I did think SSR fell for the trap around Russia (trying not to give too much away here) far too easily. It was so obviously a setup.
The fight I enjoyed most was Peggy on top of the van full of explosives. Who knew you can fight like that in a 1946 skirt? Some room for GURPS Perks here perhaps.
I didn't realise it was only 8 episodes until I went looking for the ninth. Lack of that spoiled my weekend viewing plans. I hope they make more, one of the best things I've watched in ages. But like Sarah Conner Chronicles which I also greatly enjoyed, it'll probably get cancelled. Good stuff always seems to, and US TV exectives seem only concerned with the US audience figures.
- Posted by RogerBW at
02:36pm on
08 March 2015
I think most people who enjoy superheroes (and their attendant backstory and mythology) want more whizz-bang action, or at least great dripping gobs of angst like Agents of SHIELD.

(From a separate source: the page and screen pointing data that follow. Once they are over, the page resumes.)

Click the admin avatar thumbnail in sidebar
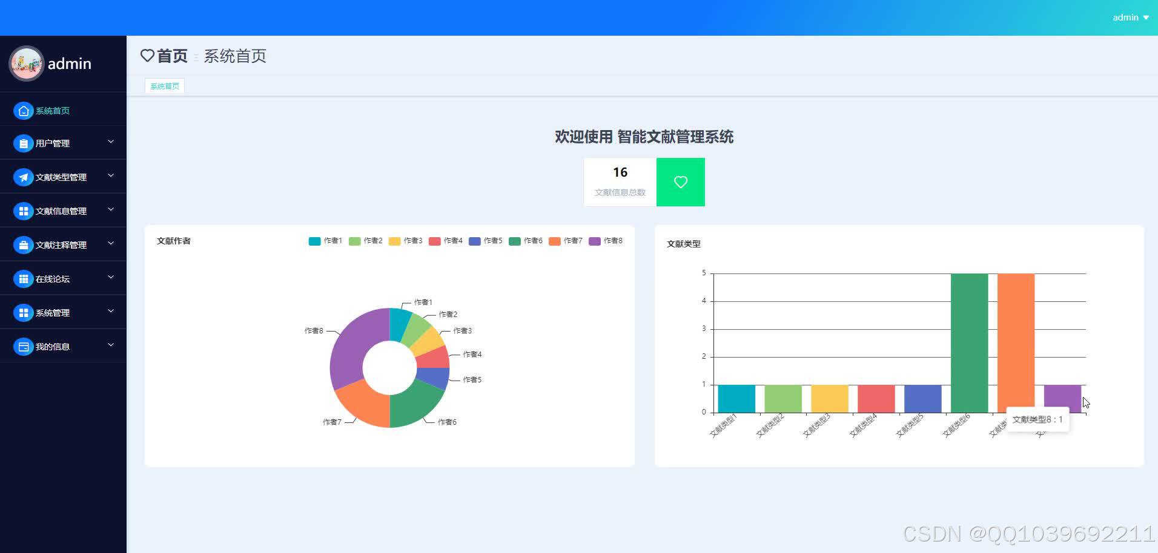 coord(27,63)
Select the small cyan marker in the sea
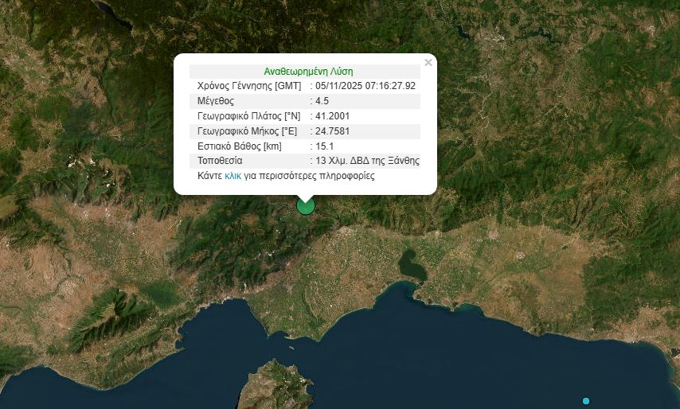Viewport: 680px width, 409px height. pos(586,400)
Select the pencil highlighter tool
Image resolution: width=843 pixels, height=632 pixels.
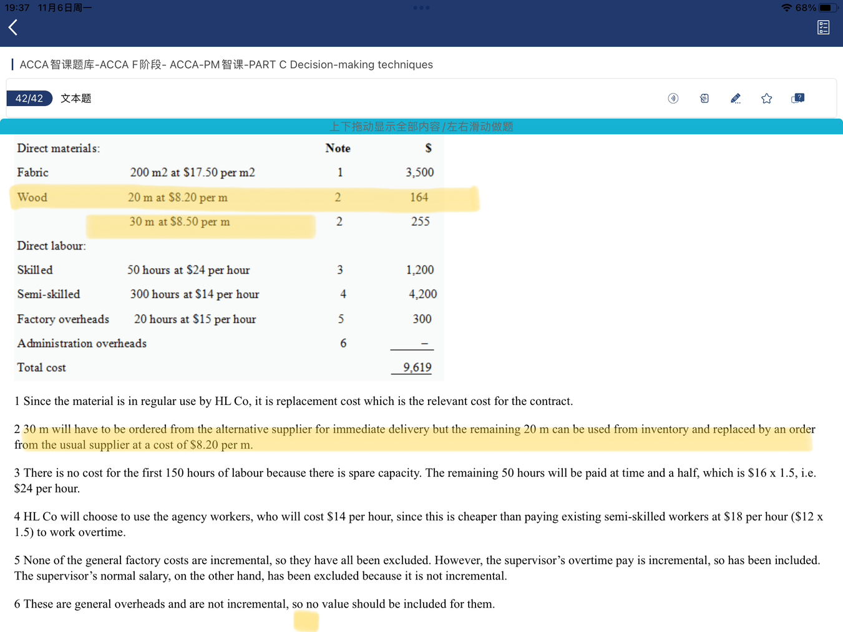735,99
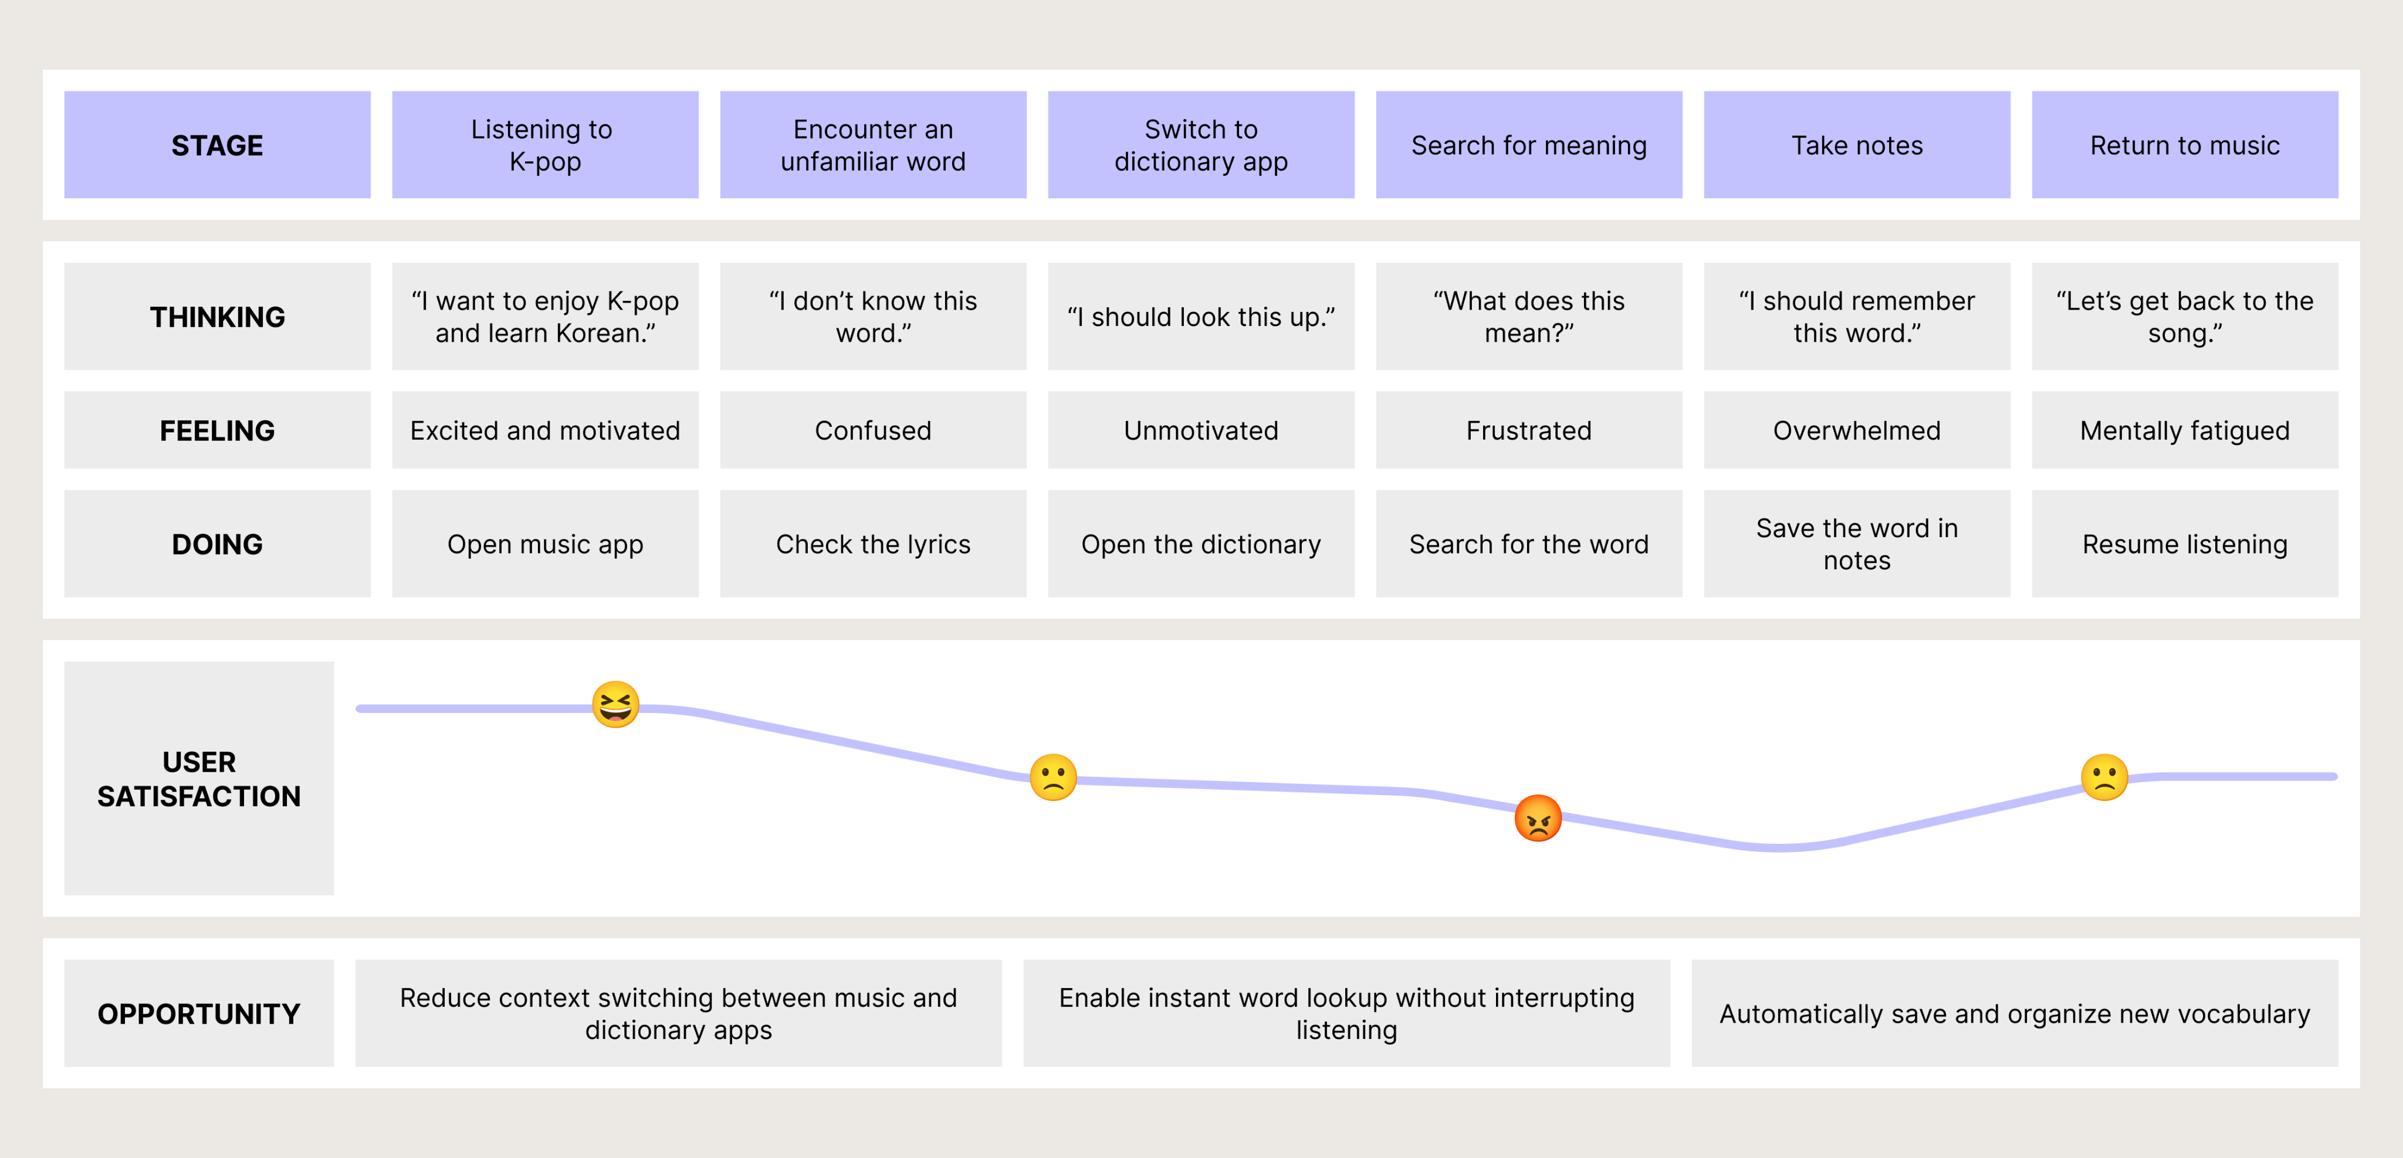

Yes, of course it was an obvious setup, but part of the premise seems to be that the SSR is staffed entirely by idiots with the exception of Carter.
It's not an authentic 1946 skirt, but it can be made to look like one.
As far as I can see, the Marvel people are very keen that their TV series should cross-promote with the endless string of films: thus Agents of SHIELD had setup for and fallout from Captain America: The Winter Soldier. There's no real scope for that here, which I fear will count against it. It has been hugely popular with reviewers, though. I'd give it a 40% chance of renewal.
- Posted by Owen Smith at
03:24pm on
08 March 2015
I was wondering whether to give Agents of Shield a try, but if it's more obviously super powered and has holes in it if you don't watch the films, I'll give it a miss. The great gobbets of angst counts against it for me also.
If people like the period social history in Agent Carter, there's a new series of WPC 56 starting on BBC1 weekday afternoons. Supposedly what it's like being a 1950s WPC (female police officer for non UK readers).